Text section:
◇ ◇ ◇ ◇ ◇ ◇ ◇

Saturday, July 12, 2008

Linux Kernel Development Stats from Greg Kroah Hartman

Linux kernel hacker Greg Kroah Hartman's June 5, 2008 talk at Google titled "The Linux Kernel" was chock-full of details about kernel development. I noted down some of the the things he said. Please note that the talk was delivered on June 5th, 2008 and all stats mentioned by GKH are relative to that date.
  • Code changes per day in 2007-2008 so far
    • 4,300 lines added
    • 1,800 lines removed
    • 1,500 lines modified
    These changes don't include moving files around.It works out to about 3.69 changes per hour, 24x7 . It's not just the drivers that are changing at this rate, it's the the entire kernel.
  • The kernel itself is about 9.2 million lines, and has been increasing in size by about 10% every year since 2.6.0 (when GKH started tracking it). The drivers make up about about 55% of the code, while architecture specific code is second in terms of LOC. The core of the kernel is about 5%.
  • Supports more processors and devices than any other OS in history.
  • One of the consequences of the scorching pace of the kernel development is that, the kernel is a better place for patches , than for it to be maintained separately. GKH pointed out that it is difficult to keep pace with Linux kernel development and gave the example of Xen; The Xen folks apparently never played nice with the kernel developers and are now trying to get their patches into the kernel. From his tone it sounded as thought it was a tough climb uphill for the Xen guys, and the KVM is already in the kernel.

◇ ◇ ◇ ◇ ◇ ◇ ◇

Source material:
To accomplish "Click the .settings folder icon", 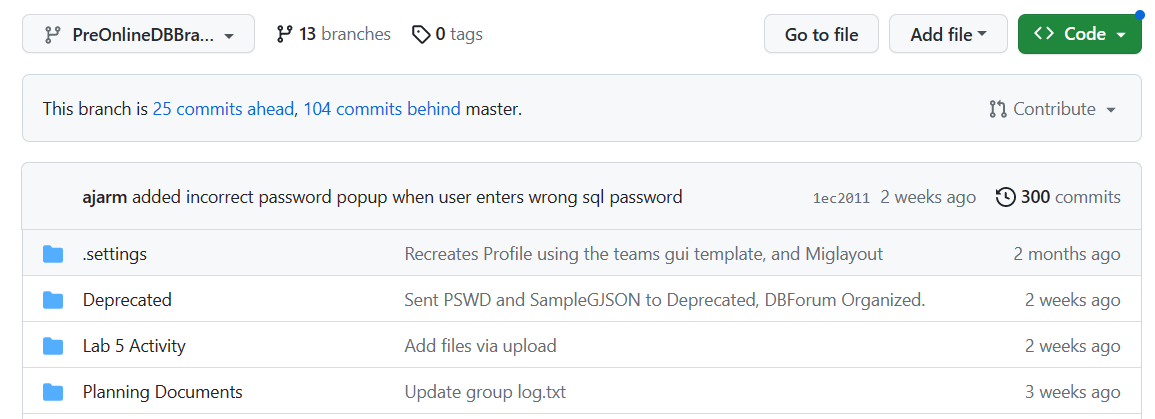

◇ ◇ ◇ ◇ ◇ ◇ ◇

Task prompt:
Write what comes next in the post on Greg Kroah-Hartman's Linux kernel talk, picking up after its last sentence.

Final answer:
  • The Kernel development hierarchy (it has one !) has developers feeding patches to the maintainers, who in turn feed them to subsystem maintainers (pci, security, usb, etc).Sub-system maintainers maintain their own trees. Steve Rothwell (IBM, Austalia) pulls changes into the "Next" tree every night and does daily builds, while Andrew Morton pulls changes into his tree once a week or so. When Linus says the merge tree window is open, all the sub-system maintainers hit Linus. There is also the stable release tree, which is not maintained indefinitely.
  • He likened the patch submission process to a lossy network routing algorithm - it can handle people dropping out . There is no other way to develop at such high speed.If you own a file or subsystem, you have to accept the fact that other people are going to be changing it. Maintainers can always revert changes if they don't like it.
  • There is no good way to test the kernel except to run it. The hundreds of permutations of devices and interactions makes it impossible to test it comprehensively. The only way out is for the developers to test the rc releases.
  • There are no stable and unstable releases anymore. For the last four years,they have been replaced by releases every 2 and 3/4 months.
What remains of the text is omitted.